Ya hubo reuniones de funcionarios de Macri con CH2 Hill, una firma norteamericana dedicada a la consultoría en obras públicas y con la Progress Rail Services Corporation, un gigante en la provisión de material para ferrocarriles.
Ya hay firmas norteamericanas interesadas en participar en obras de envergadura. Según pudo saber LPO, emisarios del Gobierno mantuvieron reuniones con directivos de CH2 Hill, dedicada a la consultoría de construcción de obras públicas y con la firma Progress Rail Services Corporation, uno de los más grandes proveedores de material ferrocarril del mundo.
Las nuevas UTEs estarían enmarcadas en las asociaciones pública-privadas que Macri pretende regular con una ley que aún están redactando sus asesores.
Pero lo que está claro es que las históricas caras de la patria contratista si Macri logra su objetivo, tendrán un lugar menor, una estrategia del presidente que además le permitiría despegarse de sospechas de favoritismo por la historia de su familia en el rubro y sus relaciones con su primo Angelo Calcaterra y su amigo Nicolás Caputo, ambos con fuertes intereses en la obra pública.
Como parte de ese proceso, enviará otro proyecto de ley para trasparentar las licitaciones y ejecuciones de las obras, con cambios significativos como eliminar cualquier pago adelantado a los beneficiarios.
Pero el rol preponderante que tendrán las firmas estadounidenses no le cae nada simpático a los históricos contratistas y ya empezaron a hacerlo saber.
Uno de los más enojados es Eduardo Eurnekián, pronto a iniciar la central hidroeléctrica Chihuido en Neuquén, en sociedad con empresas de Rusia y que compartió con Macri días atrás la inauguración de las obras de remodelación del aeropuerto de Córdoba.

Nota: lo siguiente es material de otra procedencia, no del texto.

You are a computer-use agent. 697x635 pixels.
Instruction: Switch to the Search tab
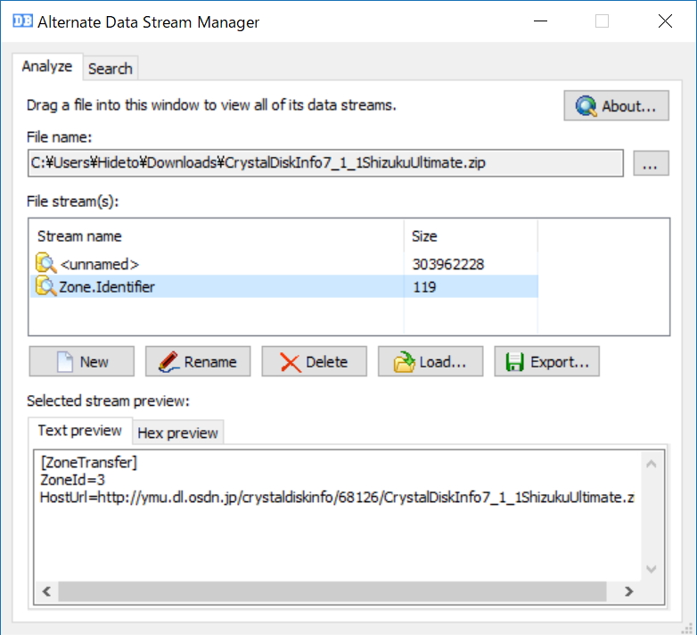tap(110, 69)
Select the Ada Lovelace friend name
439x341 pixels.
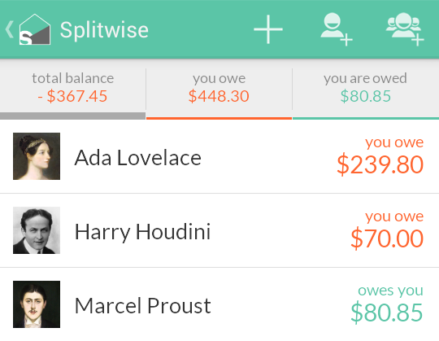point(137,158)
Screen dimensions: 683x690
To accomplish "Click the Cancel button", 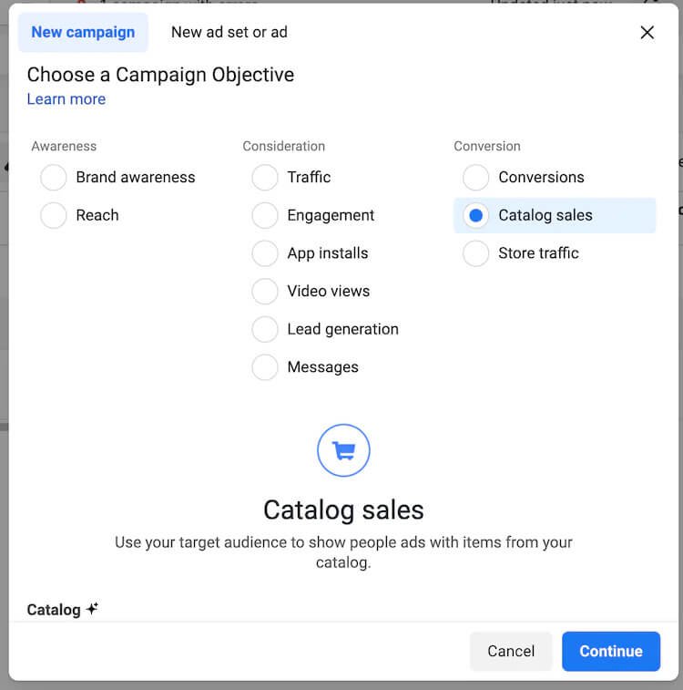I will (511, 651).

Con el cambio de reglas de juego que se viene, una UTE como esta difícilmente incluya rusos y el empresario armenio no sería su mayor accionista.
La decisión de Macri incluso generó chispazos entre empresarios del sector, como el cruce que tuvo Eurnekian con el titular de la Cámara de la Construcción, Juan Chediack, muy cercano al presidente.
Macri los quiere de asistentes y tal vez su último gesto con viejos amigos lo hizo con el decreto 797, que asignó una millonada de obras a la Ciudad de Buenos Aires, muchas adjudicadas a Iecsa, propiedad de su primo Ángel Calcaterra.
Enterado de lo que se viene, Eurnekián mantuvo una dura discusión con Juan Carlos Chediack, presidente de la Cámara Argentina de la Construcción (Camarco, pero conocida como CAC), en el ojo de la tormenta tras reconocer que durante la gestión de Julio de Vido se pagaban coimas.
En el sector creen que no habló sin pensar: tras ese exabrupto, habría sido uno de los pocos empresarios en cobrar las deudas por las obras realizadas durante el kirchnerismo.
Pero pragmáticos al fin., otros poderosos jugadores del sector no estaría tan molesto en seguir su carrera en un segundo plano, detrás de las poderosas constructoras de Estados Unidos.